EU SST supported ESA on the assisted re-entry of the satellite Aeolus into Earth’s atmosphere, which had already completed its mission measuring global wind profiles from Low-Earth Orbit (LEO), at an altitude of 320 km above the Earth. Once ESA planned the re-entry sequence of manoeuvres and confirmed that Aeolus was expected to re-enter on 28 July, EU SST activated its Taskforce to deal with scenarios associated with critical operations. The Italian Operations Centre, in charge of the EU SST Re-entry Analysis Service, tasked the network of sensors contributing to EU SST to observe the satellite in order to confirm the re-entry trajectory, and performed analyses to produce the best possible estimation for the expected re-entry location and time.
EUSPA, as the EU SST Front Desk, coordinated this exercise by liaising with the SST Partnership, in particular with the Operations Centres and other SST experts, in order to provide ESA with re-entry analysis predictions based on the orbital position of the satellite shared by ESA, and informed them of sensors shows/no shows (whether the network of sensors contributing to EU SST could observe or not the object at various stages). ESA made use of EU SST collision avoidance services together with the Agency’s own space debris alerting services to ensure the highest level of safety, accuracy and redundancy throughout the sequence of manoeuvres.
Over the course of the week, several radars contributing to EU SST (BIRALES, MFDR-MR, S3TSR, SATAM-R2 and TIRA) observed the object and were able to confirm its trajectory after each manoeuvre. For the final phase, after the final manoeuvre, TIRA managed to track the object on its final orbits. This information, together with other sources, was used to narrow down the decay of Aeolus to 2023-07-28 18:48 UTC ±15 minutes.
ESA’s satellite Aeolus tracked by radar BIRALES after the pass on 27 July at 18:42 UTC
Ground track of the re-entry window estimated by EU SST, as provided in its decay report: the marker indicates the centre of the forecast re-entry window at 18:48 UTC ±15 minutes and not the actual re-entry location.

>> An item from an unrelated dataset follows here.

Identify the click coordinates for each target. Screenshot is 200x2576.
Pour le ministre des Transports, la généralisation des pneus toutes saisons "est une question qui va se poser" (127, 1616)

During the whole event, the European Commission, EUROCONTROL and the European Aviation Crisis Coordination Cell (EACCC) were informed of EU SST predictions and analyses. The outcomes and lessons learnt from this exercise, the first of its kind, will allow future assisted re-entries and the sustainable decommissioning of satellites. It is also an example of collaboration between different European actors in space, which is essential to ensure space sustainability, safety and security of economies, societies and citizens.